I retired last summer at the crusty old age of 38 and have been dicking around with my home lab ever since. I've decided that computers are much more fun as a hobby than as a job.
I retired from the US Air Force, where I served as a sysadmin for 20 years. With my pension and disability pay, I'm able to live comfortably without work now. I could go back into the field and easily double or triple my income... but then I won't have all the free time to enjoy my life like I'm doing now. So, retired life is good enough for me.

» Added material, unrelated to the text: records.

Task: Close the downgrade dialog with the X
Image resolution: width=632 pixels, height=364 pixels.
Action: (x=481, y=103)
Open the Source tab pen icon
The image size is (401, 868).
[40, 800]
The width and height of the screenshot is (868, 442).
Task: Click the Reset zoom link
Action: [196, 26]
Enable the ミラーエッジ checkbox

When I joined back in 2002, we were known as Communications, or Comm. The Cyber thing is actually pretty new. In the last few years, I was still calling us Comm guys. I had a new Airmen ask me why I didn't call us Cyber guys; apparently, they finally started teaching that in our tech school. Our squadrons are still called Communications Squadrons, though.

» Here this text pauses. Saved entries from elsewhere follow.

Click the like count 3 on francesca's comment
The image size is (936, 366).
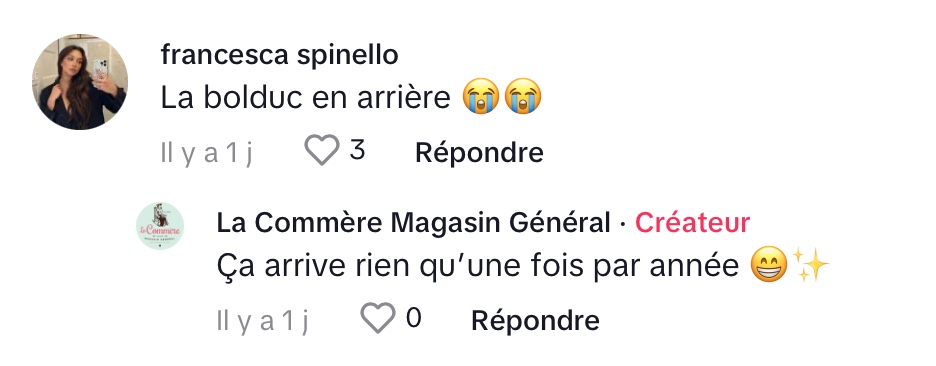[x=357, y=150]
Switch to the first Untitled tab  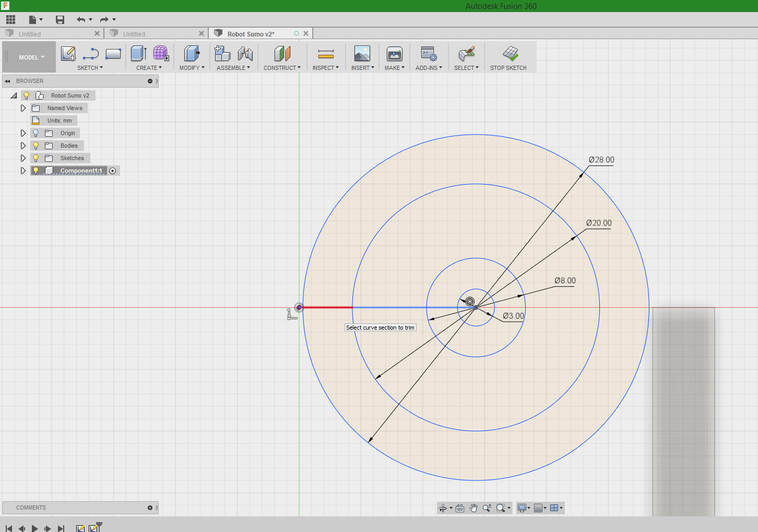pos(30,34)
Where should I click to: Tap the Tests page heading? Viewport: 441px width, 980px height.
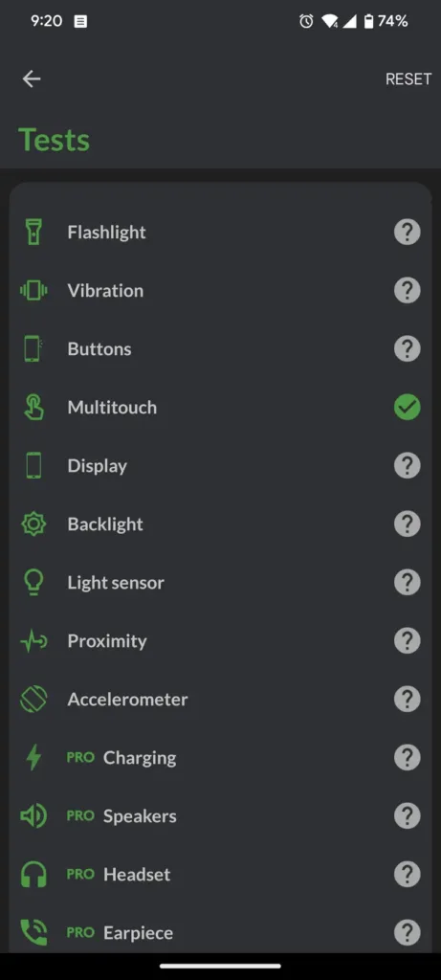pyautogui.click(x=55, y=140)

Yeah it took a huge amount of effort so far, but I'm about 80% through. It helps that I have been using Linux and Foss in general in work and play (but rarely desktop) since the 90's. I realize I won't get to 100%, for example email is way too much hassle to self host for me personally. Protonmail has been a solid middle ground for me coming from Gmail. Some accounts I simply can't change the email so those are going to stay forwarded for now.
The biggest outlay so far was switching from Evernote to Joplin, as I had over 12 years of history (270 notebooks, 12,000 notes). It took me something like 4 full days of effort but feels glorious now that it's done.
Preparing to talk with my boss about my pay and seeing if there's a 5 year plan for our department. Also brushing off the old resume/LinkedIn in case needed.
Hating my current job, that was once the job of four people, with the passion of a thousand suns while I wait for my final offer letter after I countered. A job that pays more and has a set list of responsibilities and allows for creativity.
It's like the worst case of senioritis I've ever had.
I got a bunch of heads this year to double our team footprint.
I'm using those guys to bring 1mm/month of aws cost back onsite into a kubernetes cluster as well as moving existing on prem services into the same kubernetes and a few other clusters.
I think we've decided the sweet spot is that we build fast with AWS and bring the winners home to lower our opex. Its a relatively nuanced look at how we build and support our products.
So, I've got a few heads on managing legacy, a couple on migrating legacy to on prem k8s, a couple on just managing k8s and physical host lifecycle.
And I'm just kinda floating just helping people out as needed. And I'm not a manager so I have full ability for direction setting and task creation and I don't have to do any reviews or expense reports.
So as a systems eng, this is the best gig I've had in 15 years.